(Stored data)
_ _ _ _

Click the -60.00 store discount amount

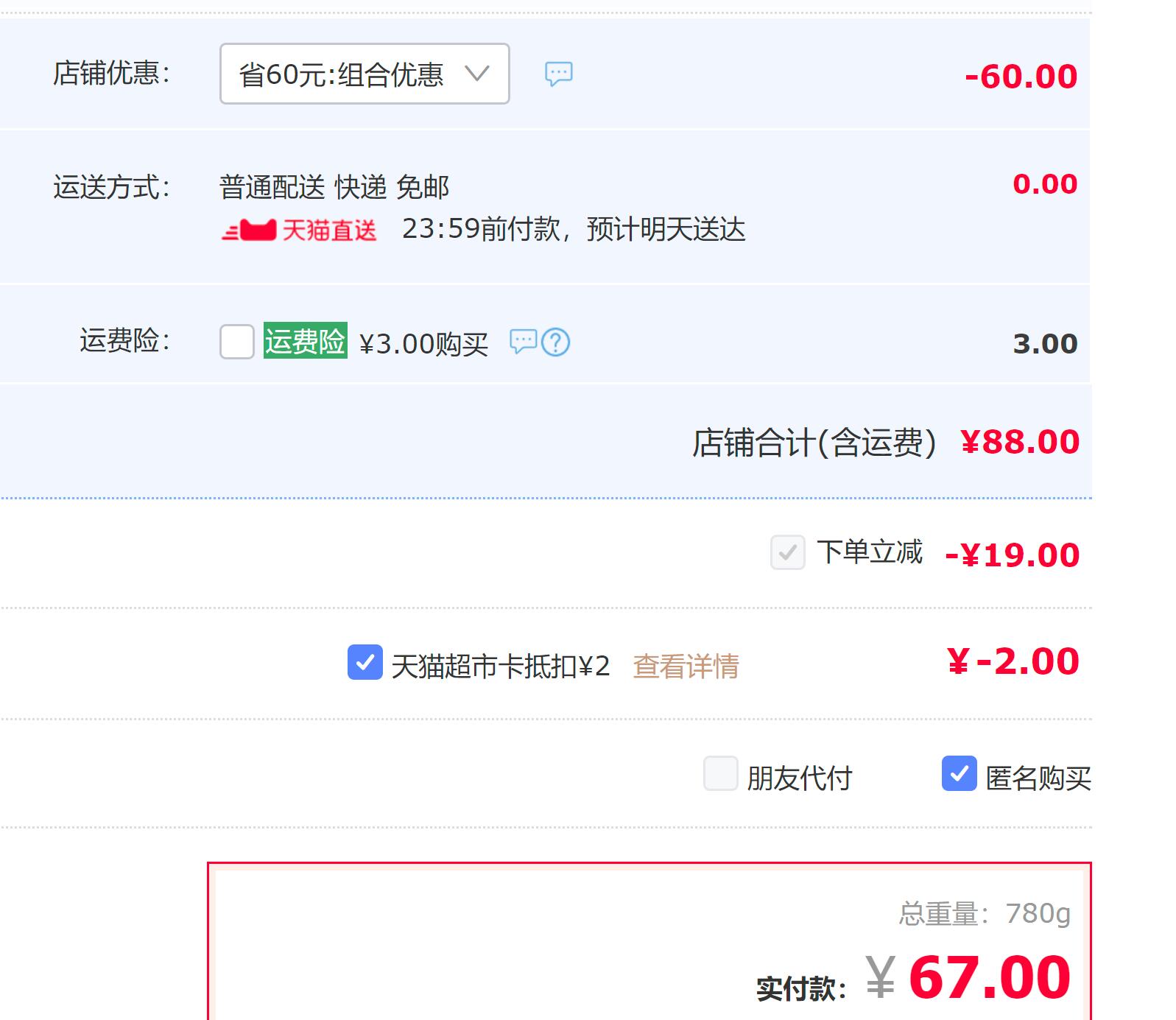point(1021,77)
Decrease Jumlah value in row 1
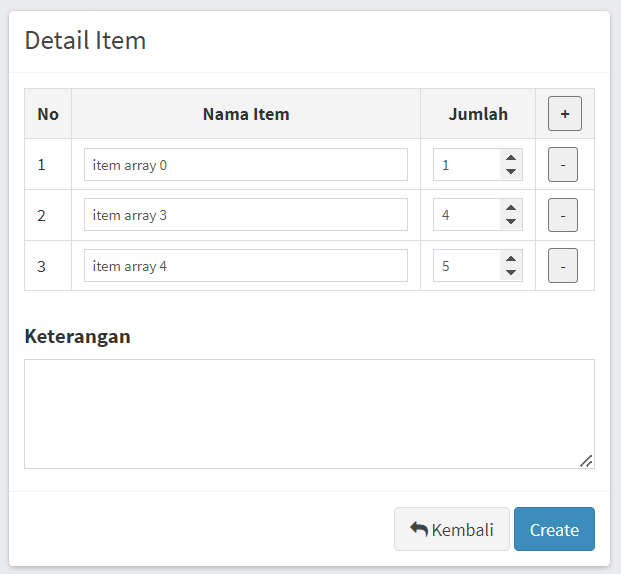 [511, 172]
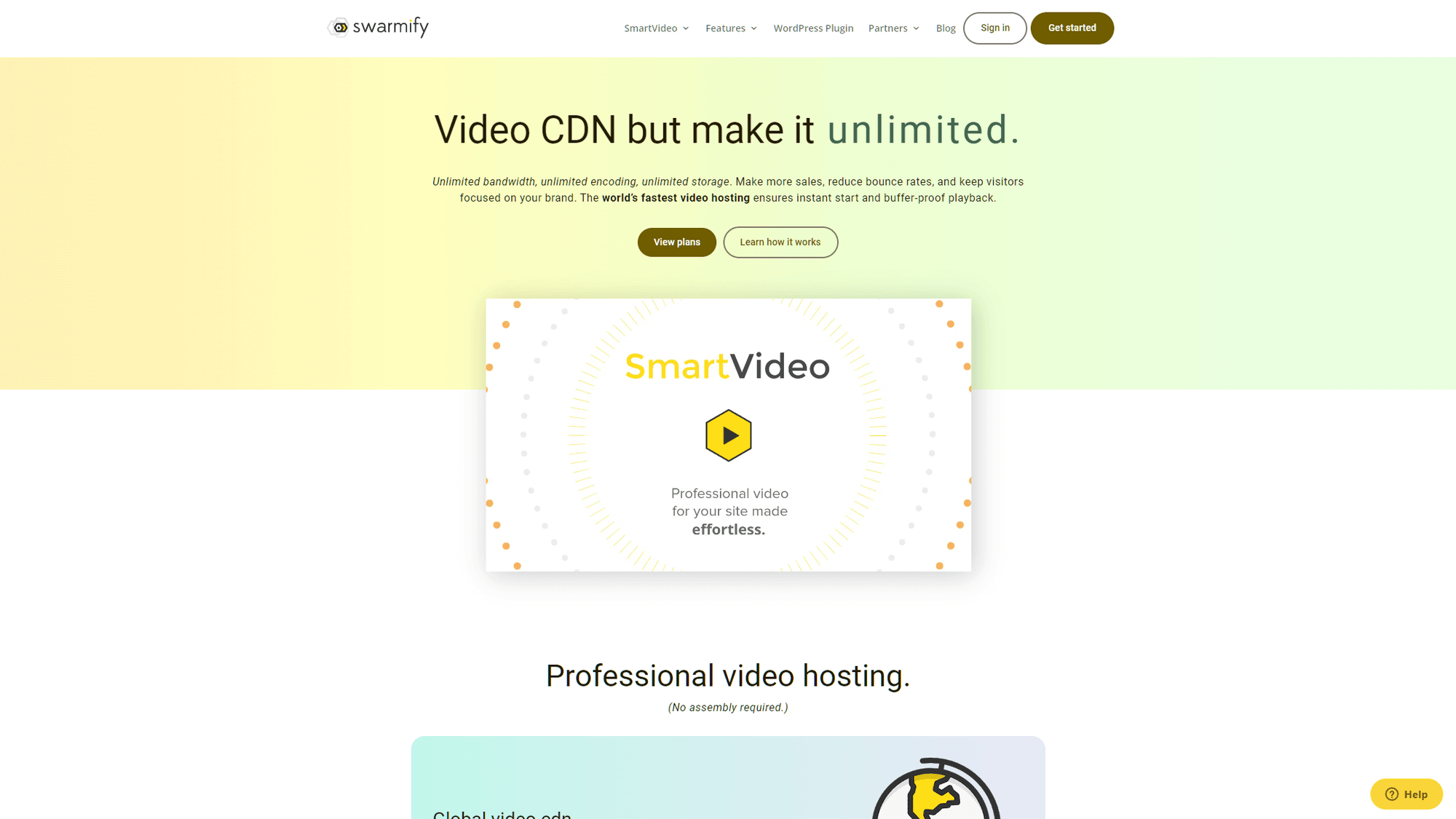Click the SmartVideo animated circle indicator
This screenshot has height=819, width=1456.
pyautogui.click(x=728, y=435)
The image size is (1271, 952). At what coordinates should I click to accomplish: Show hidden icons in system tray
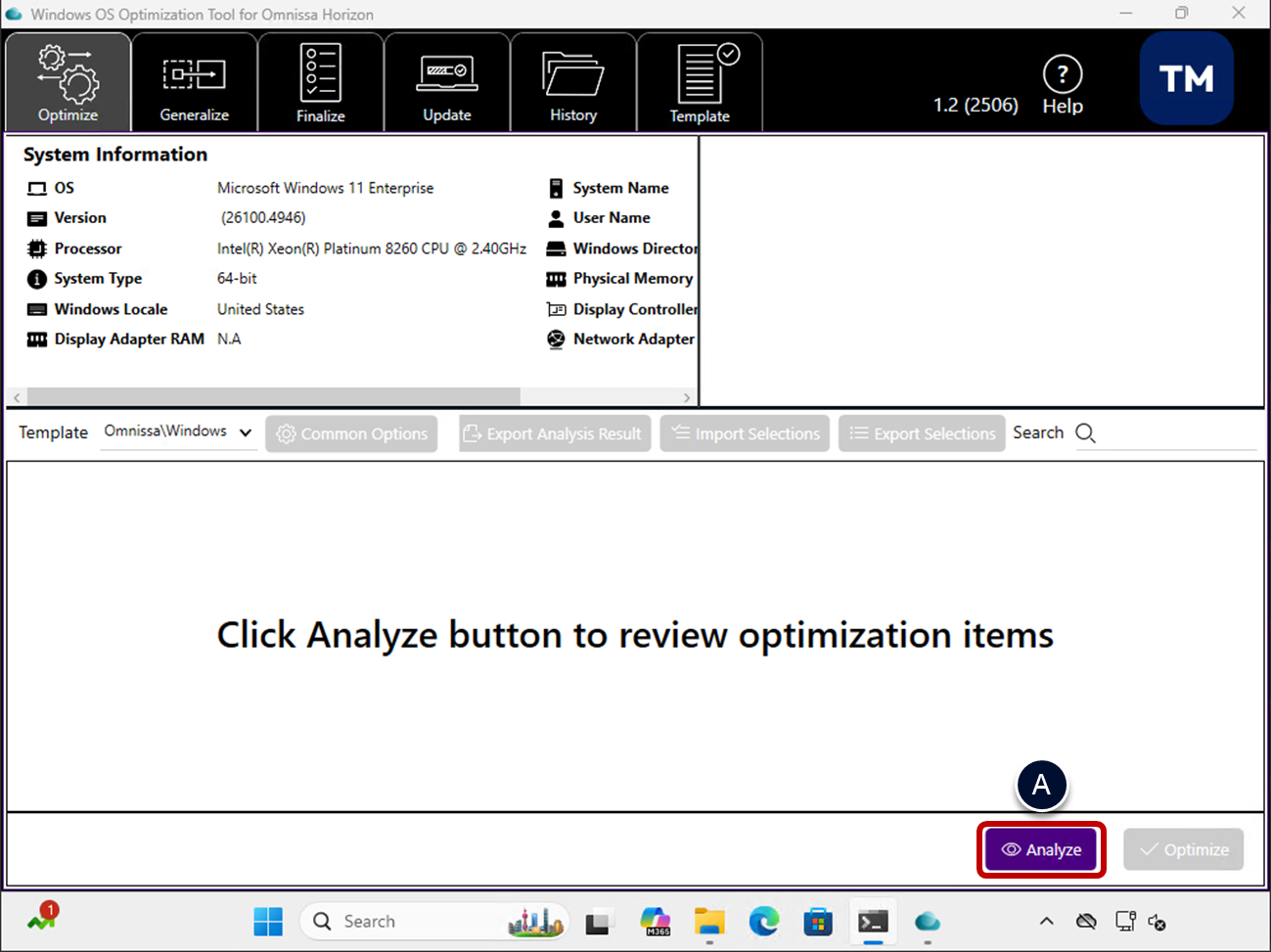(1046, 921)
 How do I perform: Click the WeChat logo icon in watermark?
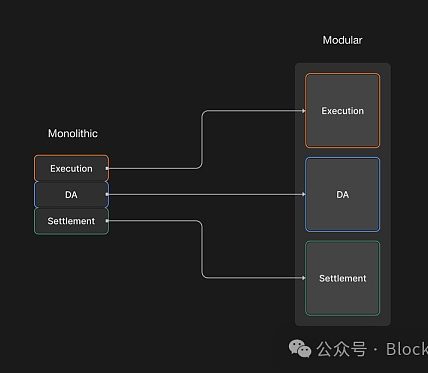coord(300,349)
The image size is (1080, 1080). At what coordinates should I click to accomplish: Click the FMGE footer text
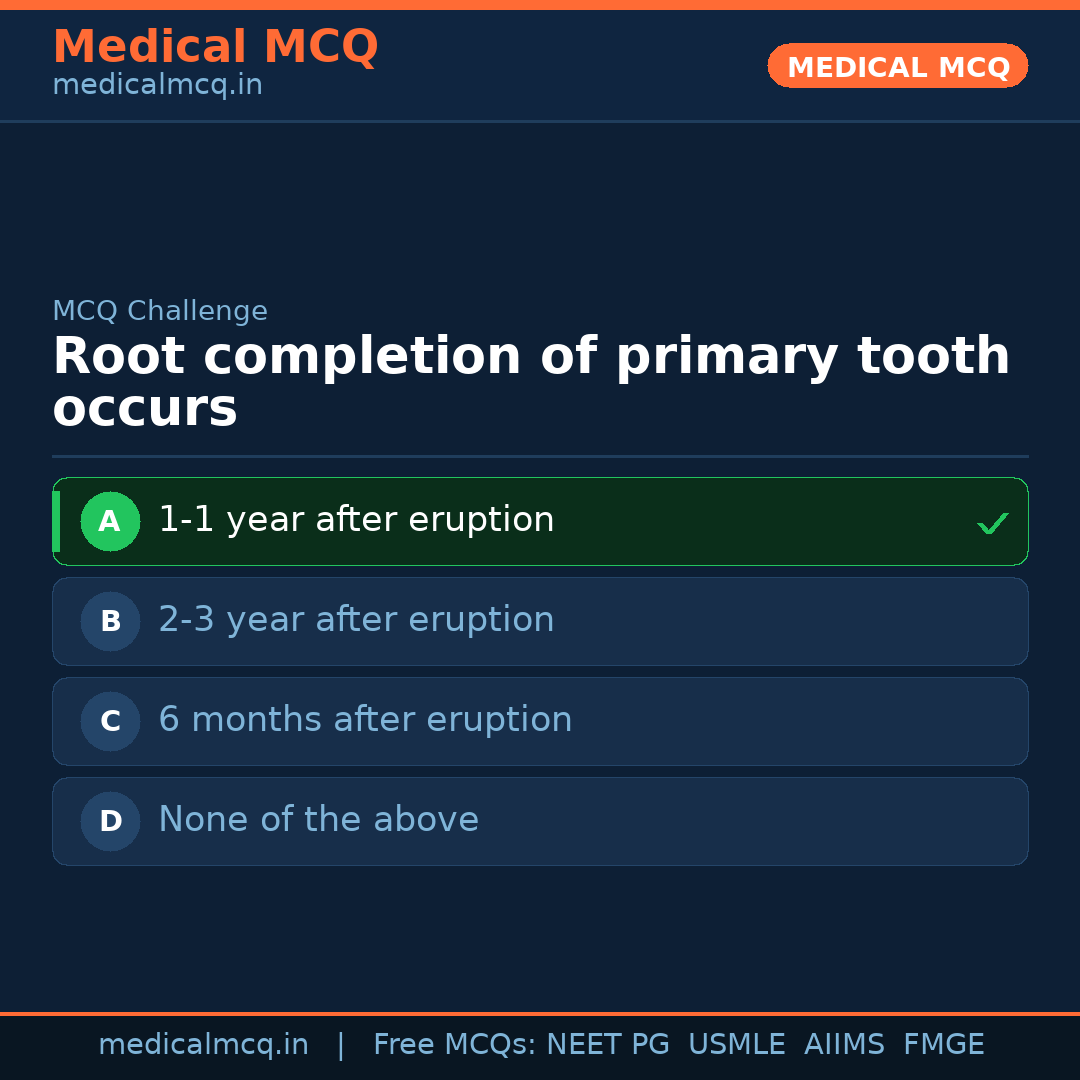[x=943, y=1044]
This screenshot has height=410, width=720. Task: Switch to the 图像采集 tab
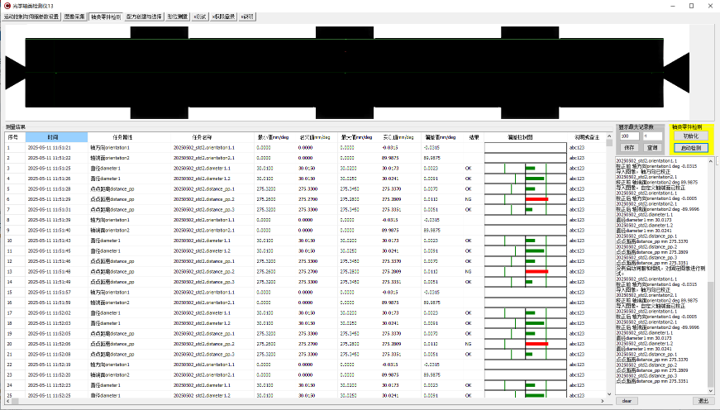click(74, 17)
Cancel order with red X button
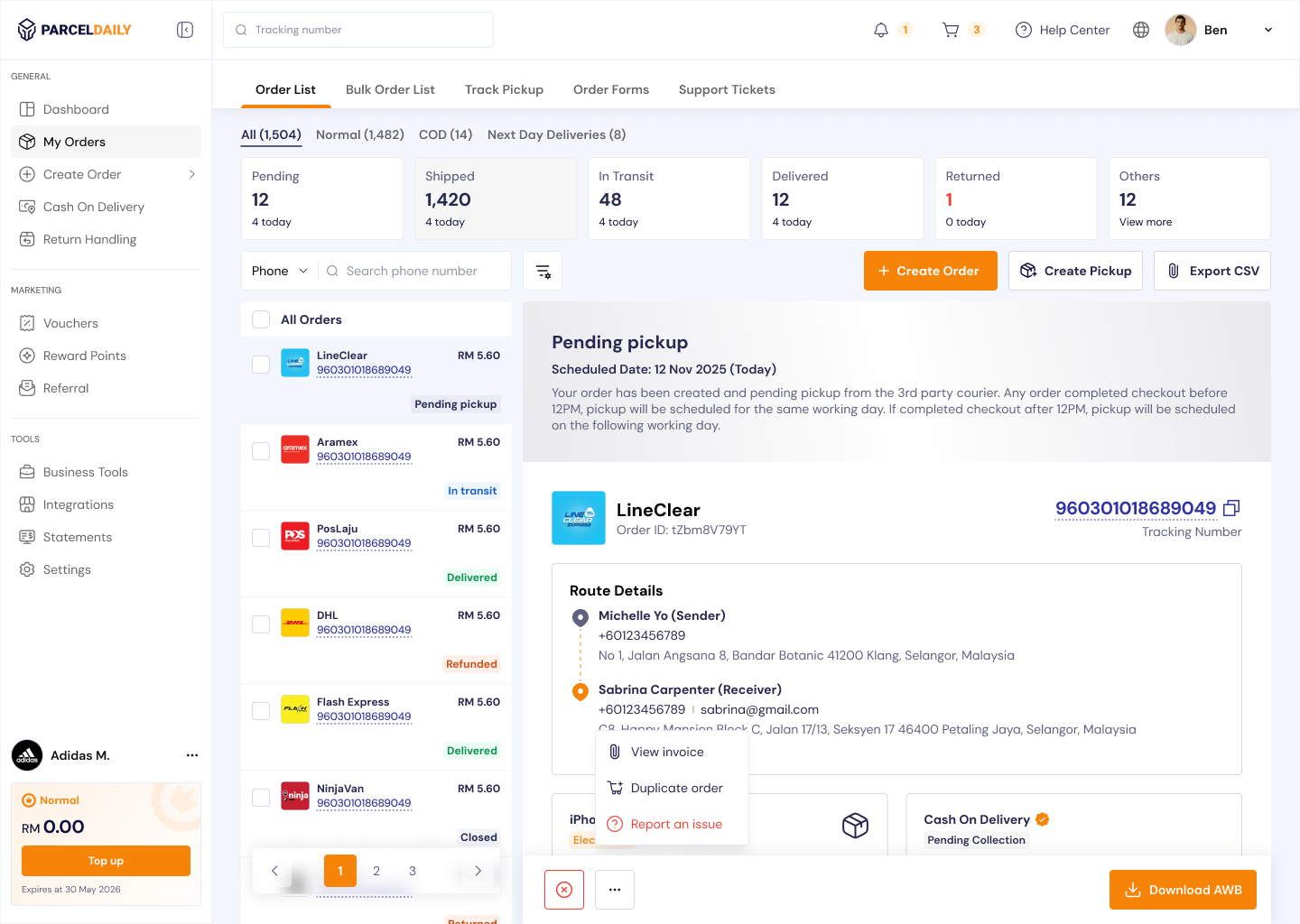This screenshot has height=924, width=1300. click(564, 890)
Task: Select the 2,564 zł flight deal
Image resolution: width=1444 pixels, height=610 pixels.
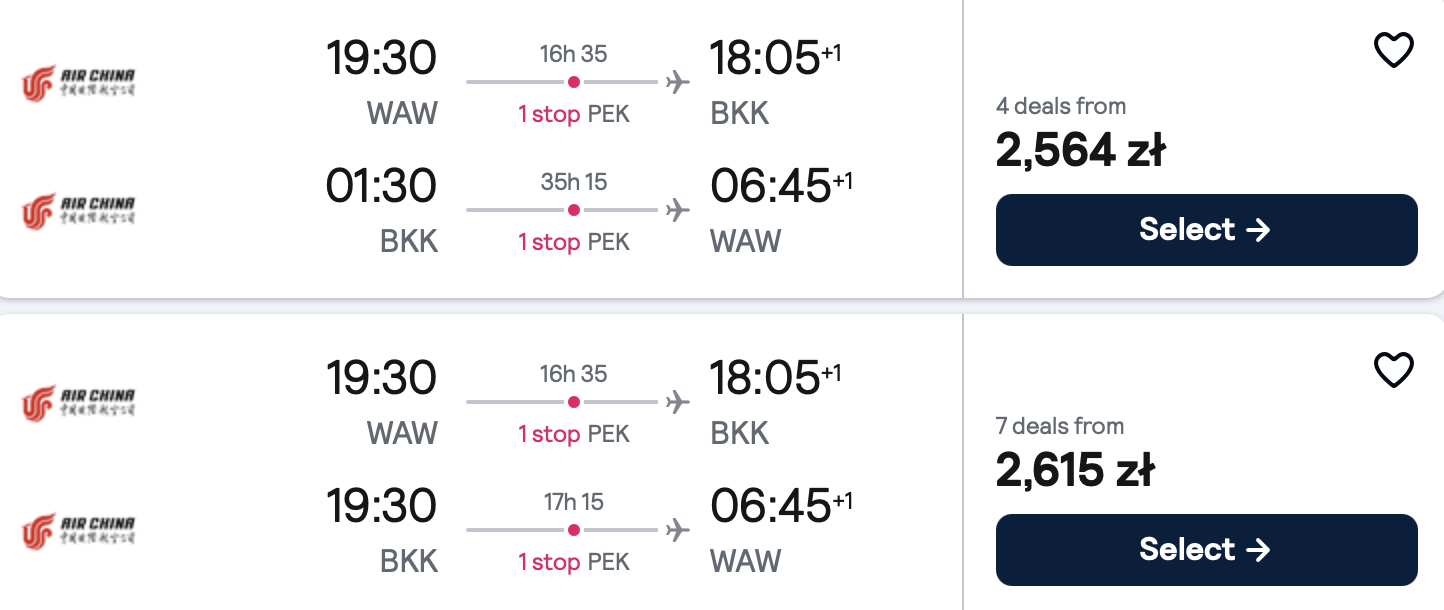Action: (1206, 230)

_ _ _ _

* _Task details_:
Word-for-word restatement: every line from the one with "Image resolution: width=1444" through the final line of the data, both ends included, pictures excluded.

* _Your response_:
Image resolution: width=1444 pixels, height=610 pixels.
Action: (1206, 230)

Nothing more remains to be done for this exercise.